When the array is split into subarrays, the total cost is the sum of the costs of each subarray. The goal is to choose the splitting positions to maximize the total cost. If no split is made (i.e. the entire array is one subarray), the cost is simply cost(0, n – 1).
Key Insights
- The cost of a subarray is computed as an alternating sum, where every subarray always “starts fresh” with a plus sign.
- If the whole array is taken without splitting, the sign at position i is determined solely by whether i is even (plus) or odd (minus).
- Making a split resets the sign pattern. In particular, an element that falls in an odd position in the unsplit alternating sum (and thus is subtracted) can become the first element of a new subarray (and be added), thereby “flipping” its contribution.
- The problem can be solved with dynamic programming by considering the best split ending at each index and maintaining two helper values – one corresponding to potential subarray-start candidates at even positions and one for odd positions.
- By rewriting the cost of a subarray from index j to i in terms of a precomputed alternating prefix sum A[i] = Σ[k=0..i] ((-1)^k * nums[k]), we obtain: dp[i] = max over j=0..i of { dp[j-1] + (-1)^j * (A[i] - (j > 0 ? A[j-1] : 0)) }.

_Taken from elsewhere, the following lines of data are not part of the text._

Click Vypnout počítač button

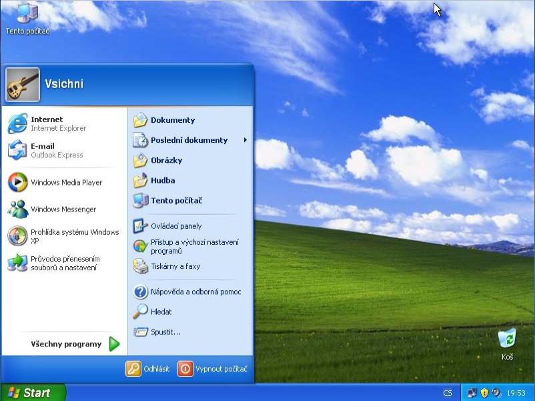[213, 369]
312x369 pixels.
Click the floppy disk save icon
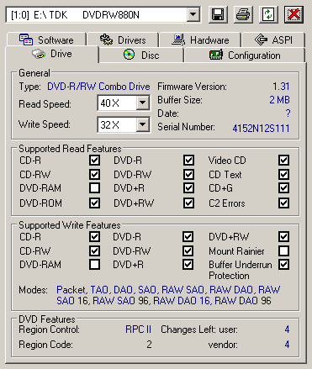(x=218, y=14)
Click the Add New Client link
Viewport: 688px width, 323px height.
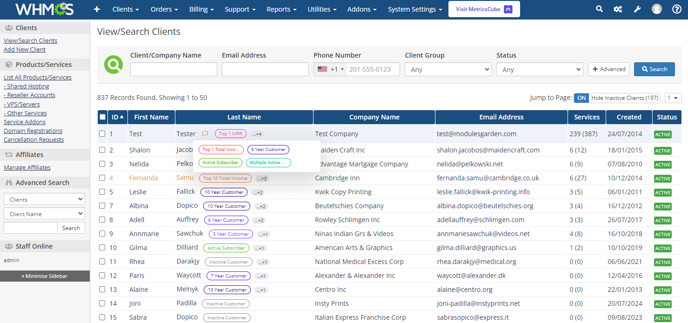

- Rearranging the recurrence leads to a formulation where, for each index i, the best answer is computed as the maximum of two candidate formulas: Candidate1: A[i] + bestEven (for j even) Candidate2: -A[i] + bestOdd (for j odd)
- As we iterate over i from 0 to n – 1 we update our dp value and update the auxiliary variables (bestEven and bestOdd) for use in future transitions.
Space and Time Complexity
Time Complexity: O(n) – We process the array in a single pass. Space Complexity: O(1) – Only constant extra variables are needed (besides input).
Solution
We solve the problem using dynamic programming. We define dp[i] as the maximum total cost for optimally splitting the subarray nums[0..i]. By expressing the cost of the last subarray (which always starts with a plus sign) in terms of the alternating prefix sum A[i], we deduce that: dp[i] = max( A[i] + bestEven, - A[i] + bestOdd ) where: bestEven = maximum value of (dp[j-1] – A[j-1]) among candidates with j even (j represents a possible new subarray start) bestOdd = maximum value of (dp[j-1] + A[j-1]) among candidates with j odd. We initialize bestEven = 0 (corresponding to j = 0, where dp[-1] = 0 and A[-1] = 0) and bestOdd = -∞ (meaning no candidate yet). With each new index i, we update the alternating prefix sum A[i] based on the parity of i (using +nums[i] when i is even and -nums[i] when odd). Then we compute dp[i] and update the candidate for starting a new subarray at index i + 1: if (i+1) is even, the candidate is dp[i] – A[i]; if (i+1) is odd, the candidate is dp[i] + A[i]. This recurrence correctly “flips” the sign of an odd-indexed element when beneficial by starting a new subarray there and resetting the sign pattern.